====== SOURCE

Search code examples
pythonpython-3.xpandaspython-ggplot

Error using categorical column in geom_density


When converting a column to a type categorical, and setting the some aesthetics property (aes()) to use it, I'm getting the following error:

NotImplementedError: isna is not defined for MultiIndex

For example, here's a reproducible example:

randCat = np.random.randint(0,2,500)
randProj = np.random.rand(1,500)
df = pd.DataFrame({'proj': np.ravel(randProj),'cat': np.ravel(randCat)})
df['cat'] = df['cat'].map({0:'firstCat', 1:'secondCat'}) 


df['cat'] = df['cat'].astype('category')
g = ggplot(aes(x='proj', color='cat',fill='cat'), data=df) + geom_density(alpha=0.7)
print(g)

============
====== EXTRACTED INFORMATION

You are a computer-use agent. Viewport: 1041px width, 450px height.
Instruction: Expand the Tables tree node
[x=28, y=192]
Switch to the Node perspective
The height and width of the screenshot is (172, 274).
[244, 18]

============

- [AIM A]
Answer these questions from the geom_density thread:
(i) What error message does the poster get?
(ii) Which two labels replace the values 0 and 1 in the 'cat' column?
(iii) What alpha value is passed to geom_density in the example?
- [AIM B]
According to the geom_density thread, what does the poster do that produces the error? Answer in one to three sentences.

- [RESULT A]
(i) NotImplementedError: isna is not defined for MultiIndex
(ii) 'firstCat' and 'secondCat'
(iii) 0.7

- [RESULT B]
The error appears when the poster converts a column to the categorical type and then sets aesthetic properties in aes() to use that column. In the example, the 'cat' column is converted with astype('category') and then assigned to both color and fill.